* _The problem_:
In the material below, find the line with "Image resolution: width=1045" and the line with "Click the check icon next to 【状態】馬体重 row", then output those two lines and every line between them, exactly.

· · · · ·

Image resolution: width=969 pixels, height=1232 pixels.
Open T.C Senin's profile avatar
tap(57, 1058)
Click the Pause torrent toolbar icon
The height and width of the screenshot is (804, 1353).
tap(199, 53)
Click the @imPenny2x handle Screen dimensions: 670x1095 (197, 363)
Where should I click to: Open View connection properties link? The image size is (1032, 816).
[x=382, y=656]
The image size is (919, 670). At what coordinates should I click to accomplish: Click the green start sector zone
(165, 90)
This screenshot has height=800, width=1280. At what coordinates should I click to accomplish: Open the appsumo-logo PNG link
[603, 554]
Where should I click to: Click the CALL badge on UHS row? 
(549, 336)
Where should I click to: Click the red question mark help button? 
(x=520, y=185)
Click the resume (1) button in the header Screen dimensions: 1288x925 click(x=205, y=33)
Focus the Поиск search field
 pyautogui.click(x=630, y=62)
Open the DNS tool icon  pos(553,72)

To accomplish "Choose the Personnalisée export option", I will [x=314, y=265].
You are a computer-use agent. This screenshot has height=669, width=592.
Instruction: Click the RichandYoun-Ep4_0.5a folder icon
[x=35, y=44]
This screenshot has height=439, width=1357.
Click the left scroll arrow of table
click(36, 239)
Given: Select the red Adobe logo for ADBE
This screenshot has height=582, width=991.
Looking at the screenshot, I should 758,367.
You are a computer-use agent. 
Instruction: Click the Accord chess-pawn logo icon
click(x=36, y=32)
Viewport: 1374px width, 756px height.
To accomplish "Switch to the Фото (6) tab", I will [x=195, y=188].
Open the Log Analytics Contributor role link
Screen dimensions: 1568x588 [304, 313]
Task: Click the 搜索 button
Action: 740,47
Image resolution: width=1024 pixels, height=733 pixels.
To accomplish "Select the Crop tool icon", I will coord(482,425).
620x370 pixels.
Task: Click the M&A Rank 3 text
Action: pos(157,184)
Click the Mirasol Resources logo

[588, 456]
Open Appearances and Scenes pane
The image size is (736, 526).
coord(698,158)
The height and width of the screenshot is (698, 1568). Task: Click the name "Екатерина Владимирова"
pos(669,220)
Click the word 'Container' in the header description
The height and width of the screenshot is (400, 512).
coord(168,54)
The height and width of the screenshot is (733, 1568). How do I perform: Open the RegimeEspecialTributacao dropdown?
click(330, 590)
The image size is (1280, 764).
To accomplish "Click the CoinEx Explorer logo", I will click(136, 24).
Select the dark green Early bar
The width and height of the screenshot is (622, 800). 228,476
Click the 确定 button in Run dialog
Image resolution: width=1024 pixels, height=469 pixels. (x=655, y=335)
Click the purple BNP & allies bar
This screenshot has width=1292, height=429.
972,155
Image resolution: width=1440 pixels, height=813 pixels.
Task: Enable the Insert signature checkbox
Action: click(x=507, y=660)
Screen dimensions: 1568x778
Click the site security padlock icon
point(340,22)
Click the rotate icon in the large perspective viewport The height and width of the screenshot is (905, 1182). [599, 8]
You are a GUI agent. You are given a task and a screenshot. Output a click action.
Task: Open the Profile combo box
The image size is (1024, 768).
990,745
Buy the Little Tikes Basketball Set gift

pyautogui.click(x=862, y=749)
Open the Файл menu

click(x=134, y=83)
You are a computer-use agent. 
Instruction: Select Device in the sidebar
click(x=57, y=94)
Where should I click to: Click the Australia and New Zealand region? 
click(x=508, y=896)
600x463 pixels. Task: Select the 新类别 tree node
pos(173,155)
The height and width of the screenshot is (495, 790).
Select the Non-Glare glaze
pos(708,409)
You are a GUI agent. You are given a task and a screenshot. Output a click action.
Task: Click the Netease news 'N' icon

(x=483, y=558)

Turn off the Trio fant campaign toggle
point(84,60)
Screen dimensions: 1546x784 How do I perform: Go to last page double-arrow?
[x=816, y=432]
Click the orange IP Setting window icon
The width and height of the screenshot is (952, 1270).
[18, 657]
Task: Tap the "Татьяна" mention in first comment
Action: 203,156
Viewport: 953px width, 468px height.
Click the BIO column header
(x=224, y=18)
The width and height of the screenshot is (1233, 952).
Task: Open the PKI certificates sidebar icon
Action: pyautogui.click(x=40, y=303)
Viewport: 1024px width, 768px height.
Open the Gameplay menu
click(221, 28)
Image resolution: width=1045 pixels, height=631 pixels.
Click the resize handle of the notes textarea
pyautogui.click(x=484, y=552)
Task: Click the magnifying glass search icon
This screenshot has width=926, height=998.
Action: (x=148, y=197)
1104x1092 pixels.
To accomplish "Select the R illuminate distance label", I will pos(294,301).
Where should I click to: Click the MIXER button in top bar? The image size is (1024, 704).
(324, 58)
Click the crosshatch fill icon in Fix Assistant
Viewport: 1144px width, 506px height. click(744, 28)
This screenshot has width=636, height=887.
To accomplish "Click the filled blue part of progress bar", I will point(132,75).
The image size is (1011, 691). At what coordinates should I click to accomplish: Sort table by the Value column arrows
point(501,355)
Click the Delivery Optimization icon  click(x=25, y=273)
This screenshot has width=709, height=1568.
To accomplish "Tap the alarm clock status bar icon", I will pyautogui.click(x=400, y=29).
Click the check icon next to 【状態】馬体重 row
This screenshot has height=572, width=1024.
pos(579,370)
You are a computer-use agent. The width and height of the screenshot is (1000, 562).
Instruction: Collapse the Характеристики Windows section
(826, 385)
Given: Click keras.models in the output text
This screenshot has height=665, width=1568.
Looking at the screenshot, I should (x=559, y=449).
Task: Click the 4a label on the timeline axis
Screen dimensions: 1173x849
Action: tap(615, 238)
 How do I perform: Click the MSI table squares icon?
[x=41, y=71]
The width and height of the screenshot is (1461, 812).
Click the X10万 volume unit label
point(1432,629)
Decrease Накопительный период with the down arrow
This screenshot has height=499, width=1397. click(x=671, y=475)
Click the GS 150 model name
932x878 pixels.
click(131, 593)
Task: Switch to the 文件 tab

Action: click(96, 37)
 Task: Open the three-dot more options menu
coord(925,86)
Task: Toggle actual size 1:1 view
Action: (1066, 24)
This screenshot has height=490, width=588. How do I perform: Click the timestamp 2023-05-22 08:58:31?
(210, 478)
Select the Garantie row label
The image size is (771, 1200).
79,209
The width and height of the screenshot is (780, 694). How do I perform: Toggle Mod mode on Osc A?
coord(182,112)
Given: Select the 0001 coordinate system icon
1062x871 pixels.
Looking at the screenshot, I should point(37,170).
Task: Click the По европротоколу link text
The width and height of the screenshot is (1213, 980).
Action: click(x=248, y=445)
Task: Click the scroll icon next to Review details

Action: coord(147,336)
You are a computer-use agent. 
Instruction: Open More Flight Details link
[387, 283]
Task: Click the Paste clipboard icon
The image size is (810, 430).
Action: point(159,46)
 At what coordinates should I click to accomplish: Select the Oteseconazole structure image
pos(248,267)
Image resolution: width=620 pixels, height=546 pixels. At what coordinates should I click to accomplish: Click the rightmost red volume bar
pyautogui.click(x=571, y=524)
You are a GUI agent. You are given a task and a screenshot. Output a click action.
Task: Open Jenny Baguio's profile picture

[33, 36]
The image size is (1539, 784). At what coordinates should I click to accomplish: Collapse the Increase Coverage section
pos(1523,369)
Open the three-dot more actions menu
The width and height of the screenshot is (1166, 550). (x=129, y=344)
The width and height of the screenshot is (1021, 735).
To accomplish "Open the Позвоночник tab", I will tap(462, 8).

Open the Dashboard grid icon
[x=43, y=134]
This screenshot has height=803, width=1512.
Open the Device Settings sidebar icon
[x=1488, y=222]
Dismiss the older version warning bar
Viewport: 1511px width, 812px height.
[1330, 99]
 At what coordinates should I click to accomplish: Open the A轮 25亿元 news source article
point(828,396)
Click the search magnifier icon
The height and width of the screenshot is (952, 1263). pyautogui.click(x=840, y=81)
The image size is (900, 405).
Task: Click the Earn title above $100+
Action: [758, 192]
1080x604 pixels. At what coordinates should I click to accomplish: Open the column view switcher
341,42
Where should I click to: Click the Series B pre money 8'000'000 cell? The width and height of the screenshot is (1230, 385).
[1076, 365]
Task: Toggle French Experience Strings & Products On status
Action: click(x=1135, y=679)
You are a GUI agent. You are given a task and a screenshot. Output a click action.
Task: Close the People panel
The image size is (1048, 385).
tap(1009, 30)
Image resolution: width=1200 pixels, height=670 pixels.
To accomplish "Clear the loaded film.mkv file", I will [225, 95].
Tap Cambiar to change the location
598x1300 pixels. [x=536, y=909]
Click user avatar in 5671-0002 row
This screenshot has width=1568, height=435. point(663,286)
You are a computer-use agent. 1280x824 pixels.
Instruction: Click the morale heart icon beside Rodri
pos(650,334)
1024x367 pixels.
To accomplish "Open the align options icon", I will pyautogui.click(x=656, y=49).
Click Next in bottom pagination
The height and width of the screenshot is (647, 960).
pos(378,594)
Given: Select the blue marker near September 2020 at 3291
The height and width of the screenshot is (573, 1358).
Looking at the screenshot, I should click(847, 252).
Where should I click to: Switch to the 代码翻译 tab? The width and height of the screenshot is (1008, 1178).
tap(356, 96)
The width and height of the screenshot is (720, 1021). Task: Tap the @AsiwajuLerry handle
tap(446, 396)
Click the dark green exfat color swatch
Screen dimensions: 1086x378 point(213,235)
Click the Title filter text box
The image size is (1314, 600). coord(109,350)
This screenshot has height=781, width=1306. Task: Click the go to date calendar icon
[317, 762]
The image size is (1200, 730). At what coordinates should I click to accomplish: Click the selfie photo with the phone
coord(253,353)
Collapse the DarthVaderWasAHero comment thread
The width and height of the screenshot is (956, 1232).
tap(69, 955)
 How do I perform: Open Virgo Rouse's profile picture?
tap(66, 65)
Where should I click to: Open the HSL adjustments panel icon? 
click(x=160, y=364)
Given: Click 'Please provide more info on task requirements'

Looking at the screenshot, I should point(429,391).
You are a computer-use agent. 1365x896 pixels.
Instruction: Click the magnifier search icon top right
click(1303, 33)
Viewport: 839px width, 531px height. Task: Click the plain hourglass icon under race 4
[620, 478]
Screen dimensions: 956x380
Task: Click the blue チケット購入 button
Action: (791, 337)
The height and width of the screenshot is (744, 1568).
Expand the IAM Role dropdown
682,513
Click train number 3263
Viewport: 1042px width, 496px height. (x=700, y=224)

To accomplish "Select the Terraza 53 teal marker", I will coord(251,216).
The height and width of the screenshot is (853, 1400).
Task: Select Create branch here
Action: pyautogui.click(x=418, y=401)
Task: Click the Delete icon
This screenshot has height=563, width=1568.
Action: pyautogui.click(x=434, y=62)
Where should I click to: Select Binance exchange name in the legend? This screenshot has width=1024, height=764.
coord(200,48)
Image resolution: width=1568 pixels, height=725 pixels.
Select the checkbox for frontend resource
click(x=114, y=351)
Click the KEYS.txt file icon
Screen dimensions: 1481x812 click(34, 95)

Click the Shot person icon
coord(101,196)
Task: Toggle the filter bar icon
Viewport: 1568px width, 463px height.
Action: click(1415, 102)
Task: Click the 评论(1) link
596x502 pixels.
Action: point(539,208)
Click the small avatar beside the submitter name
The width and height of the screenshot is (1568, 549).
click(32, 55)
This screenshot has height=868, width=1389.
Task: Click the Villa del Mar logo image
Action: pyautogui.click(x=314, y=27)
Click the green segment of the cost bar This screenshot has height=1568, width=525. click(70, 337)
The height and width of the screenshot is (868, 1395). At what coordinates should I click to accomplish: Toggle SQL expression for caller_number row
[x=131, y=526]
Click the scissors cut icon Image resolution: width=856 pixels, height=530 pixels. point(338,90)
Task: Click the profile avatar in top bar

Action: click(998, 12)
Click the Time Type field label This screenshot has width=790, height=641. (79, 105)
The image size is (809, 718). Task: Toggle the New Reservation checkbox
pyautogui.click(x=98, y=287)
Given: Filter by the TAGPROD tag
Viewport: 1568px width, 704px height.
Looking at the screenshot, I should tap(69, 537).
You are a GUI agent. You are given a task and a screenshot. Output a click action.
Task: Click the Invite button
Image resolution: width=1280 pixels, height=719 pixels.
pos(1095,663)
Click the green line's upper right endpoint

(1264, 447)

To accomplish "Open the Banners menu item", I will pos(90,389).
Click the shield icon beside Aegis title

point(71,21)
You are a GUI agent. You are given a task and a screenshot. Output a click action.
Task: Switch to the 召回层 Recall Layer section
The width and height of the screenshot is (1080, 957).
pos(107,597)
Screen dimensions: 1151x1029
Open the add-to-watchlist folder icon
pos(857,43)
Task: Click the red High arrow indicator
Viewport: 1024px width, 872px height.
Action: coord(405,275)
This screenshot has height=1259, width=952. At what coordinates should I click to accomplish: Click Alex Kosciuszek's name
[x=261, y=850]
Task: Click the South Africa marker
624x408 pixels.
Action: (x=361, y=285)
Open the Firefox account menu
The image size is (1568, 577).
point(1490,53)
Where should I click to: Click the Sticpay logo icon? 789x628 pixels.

· · · · ·

* _Task response_:
Image resolution: width=1045 pixels, height=631 pixels.
Click the resize handle of the notes textarea
pyautogui.click(x=484, y=552)
Task: Click the magnifying glass search icon
This screenshot has width=926, height=998.
Action: (x=148, y=197)
1104x1092 pixels.
To accomplish "Select the R illuminate distance label", I will pos(294,301).
Where should I click to: Click the MIXER button in top bar? The image size is (1024, 704).
(324, 58)
Click the crosshatch fill icon in Fix Assistant
Viewport: 1144px width, 506px height. click(744, 28)
This screenshot has width=636, height=887.
To accomplish "Click the filled blue part of progress bar", I will point(132,75).
The image size is (1011, 691). At what coordinates should I click to accomplish: Sort table by the Value column arrows
point(501,355)
Click the Delivery Optimization icon  click(x=25, y=273)
This screenshot has width=709, height=1568.
To accomplish "Tap the alarm clock status bar icon", I will pyautogui.click(x=400, y=29).
Click the check icon next to 【状態】馬体重 row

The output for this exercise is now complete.